For the purpose of this experiment we will try to predict the following 8 quantiles: *0.025, 0.05, 0.1, 0.15, 0.85, 0.9, 0.95, 0.975*. And pairing them with its counterpart quantile we will have 4 intervals (example: 0.025 with 0.975 will make one interval, including the 95% of the data): 95%, 90%, 80% and 70%.

### Interval score

Furthermore, we will be using the interval score to compare the results of both models. The interval score as described in [3] is expressed as follows:

$$

IS = \frac{2}{NM} \sum_{t=1}^N \sum_{i=1}^{\frac{M}{2}} (u_t^{\beta_i} – l_t^{\beta_i}) + \frac{2}{\beta_i}(l_t^{\beta_i} – y_t) c(l_t^{\beta_i}) + \frac{2}{\beta_i}(y_t – u_t^{\beta_i})c(u_t^{\beta_i})

$$

Where:

$$

c(l) = \begin{cases}

1, & \mbox{if } y < l \\

0, & \mbox{if } y \geq l \\

\end{cases}

$$

And

$$

c(u) = \begin{cases}

1, & \mbox{if } y > u \\

0, & \mbox{if } y \leq u \\

\end{cases}

$$

### Results of the experiments

#### Electricity prices

As you can see from the results obtained for the electricity prices, the LSTM model seems to work better than the LSTM with an attention mechanism. Furthermore, we can see how both models have captured the seasonal component of the series and observed returns lay most of the time inside our predictive intervals, which are sharper or wider depending on the hour of the day.

#### Apple

The first think we can notice is that it seems harder to capture any pattern in the series using this data, and thus most of the time the predictive intervals maintain the same values. Again, the vanilla LSTM seems to perform better than the LSTM with the attention mechanism.

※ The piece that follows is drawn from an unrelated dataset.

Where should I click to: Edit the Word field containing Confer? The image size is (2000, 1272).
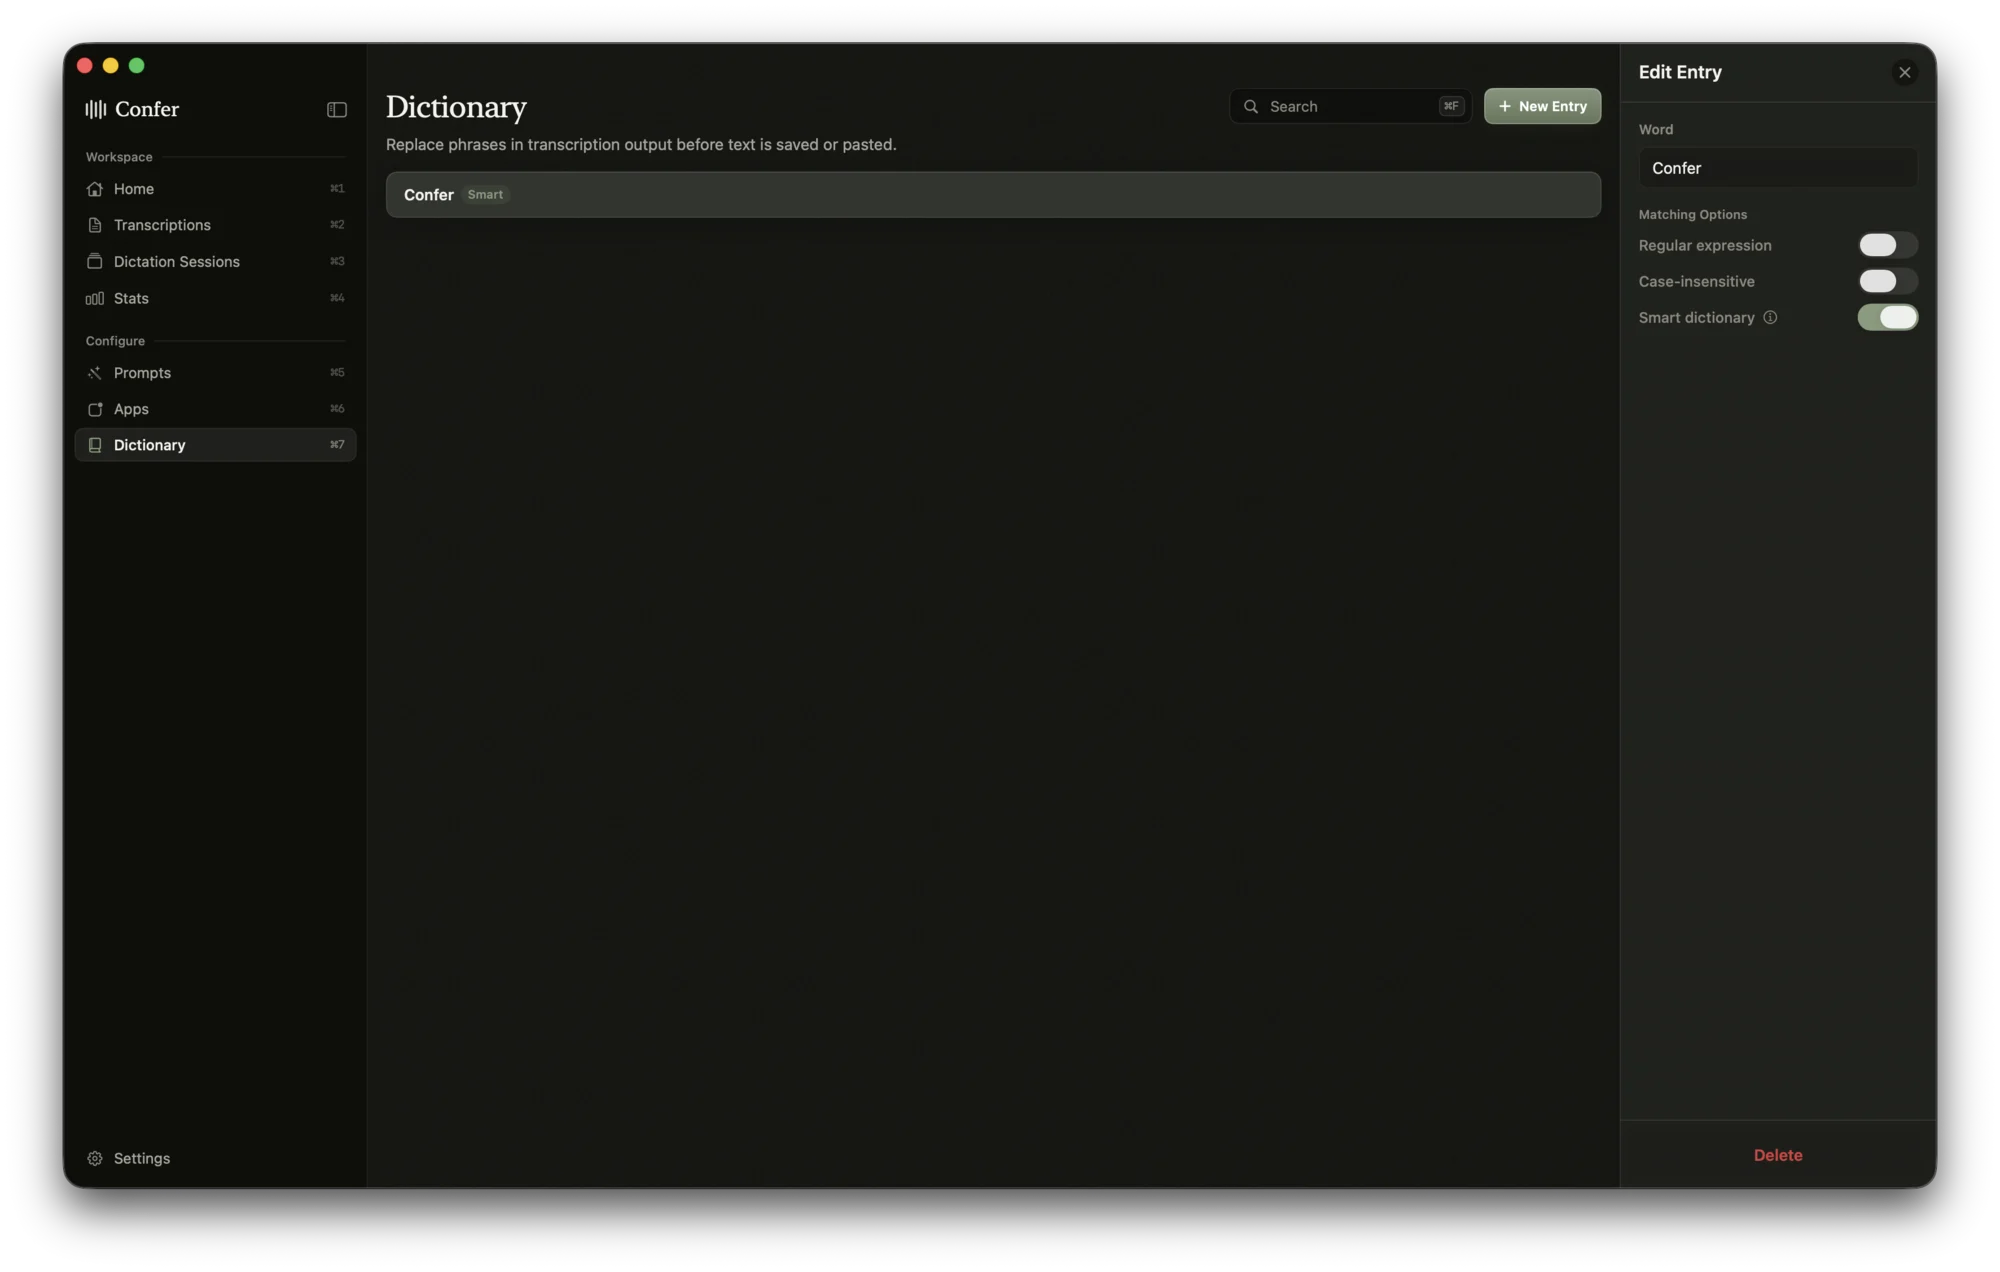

Finally, we can notice how the model vanilla LSTM updates the interval during some big movements in mid 2019, and it those cases it would probably (depending on your risk level) be better to hedge your Apple positions or stay outside of the market.

## Conclusions

In this post we have used a variant of the Pinball loss function to predict uncertainty in the movement of electricity and Apple share prices.

It seems the models have captured correctly the seasonality of the electricity prices. Nevertheless, for the stock prices, models have had a hard time to detect any clear pattern, but it shows some wider intervals during high volatility moments.

Thanks for reading and see you in the following post!

## References

- Vaswani, Ashish and Shazeer, Noam and Parmar, Niki and Uszkoreit, Jakob and Jones, Llion and Gomez, Aidan N and Kaiser, Lukasz and Polosukhin, Illia – Attention is All you Need.
- Christopher Olah – Understanding LSTM Networks
- Kostas Hatalis, Alberto J. Lamadrid, Katya Scheinberg, Shalinee Kishore – Smooth Pinball Neural Network for Probabilistic Forecasting of Wind Power.
- Roger Koenker and Kevin F. Hallock – Quantile Regression.
- Allan H. Murphy – The Early History of Probability Forecasts: Some Extensions and Clarifications.
- Roger Koenker and Gilbert Bassett – Regression Quantiles.
- Vasilis Assimakopoulos -Product sales probabilistic forecasting: An empirical evaluation using the M5 competition data.
- Shaun P. Vahey – Moving towards probability forecasting.